When in 2015 parliament passed a law approving same-sex civil partnerships, Bishop Amvrosios of Kalavryta denounced gay people, advocating that one should "spit on them". The Greek Orthodox Church had condemned the legislation, but Amvrosios was more outspoken than his colleagues. "Do not go near them! Do not trust them! They are the damned members of society!"
Outraged response
The second lesson is the initial acquittal of the bishop in 2018, which caused such outrage among human rights groups that prosecutors appealed the acquittal, and he eventually received a seven-month suspended sentence.

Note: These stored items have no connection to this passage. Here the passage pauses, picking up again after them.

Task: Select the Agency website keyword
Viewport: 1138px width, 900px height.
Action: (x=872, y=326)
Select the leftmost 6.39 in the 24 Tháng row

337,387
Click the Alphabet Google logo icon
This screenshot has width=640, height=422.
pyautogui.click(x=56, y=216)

At the time the law was passed, prime minister Alexis Tsipras, who had consistently argued for the separation of church and state, declared that: "This ends a period of backwardness and shame for the state." Acknowledging the church's opposition, he said: "Greek society is not as fearful and mean as some people wish to present it."
However, Tsipras’s subsequent attempts to uncouple church and state have not proceeded. There remains a government department called the ministry of education and religious affairs, which employs most of the country’s priests and facilitates the strong Orthodox presence within the school system.
Greece today is a largely undemocratic state that has lost its wisdom and the power of lateral thinking
The Orthodox Church holds a constitutional position in Greece similar to that enjoyed by the Catholic Church in Ireland until the 1972 referendum. It is held in traditional respect even by non-attenders, and its opposition to homosexuality, sex education in schools and cremation is pervasive.
The church has openly associated with, and given blessings to, members of the neo-Nazi Golden Dawn, whose leader has referred to the support he receives from certain (unnamed) bishops.
The church pays no taxes and, as the second-largest landowner in the state, ran into a massive embarrassment in 2008, when the Vatopedi monastery on Mount Athos was involved in a real-estate land swap with the government, resulting in a reputedly massive and fraudulent profit for the monastery.
Judicial secrecy
The subsequent investigation, which was, to say the least, lacking in transparency, culminated in 2011 in the arrest of the abbot of Vatopedi but, amid judicial secrecy that has been attributed to the continuing influence of the church at the highest levels, it was almost impossible to establish who had been indicted in the inquiry, on what charges or with what result.
“Vatopedi” remains a codeword for the ambivalent relationship of church and state, and for the level of tolerable corruption: a meeting point of the Byzantine, the Kafkaesque, and Murphy’s law.
There is an enduring hangover that “the glory that was Greece” in classical times (the birthplace of democracy and philosophy) is still “the glory that is Greece” – an untenable proposition because it is today a largely undemocratic state that has lost its wisdom and the power of lateral thinking and impedes the real glory of Greece: the intelligence of its young people,
The principal reason for the success of the Greek diaspora in the US, Australia, the UK and the Republic is that, in reluctant flight from an inhospitable homeland, Greeks found themselves in societies where enterprise and self-development were not only rewarded but were essential for survival. This continues to be the unfortunate situation.
If a Greek living in Ireland had a pothole outside his front gate like the one currently impeding my comings and goings he would be entitled to complain. He certainly wouldn’t be impugning the entire Irish State or the Irish people among whom he lives by doing so. But potholes are like “Vatopedi” – they may point to greater holes in the fabric of Greek society. And I cannot ignore them.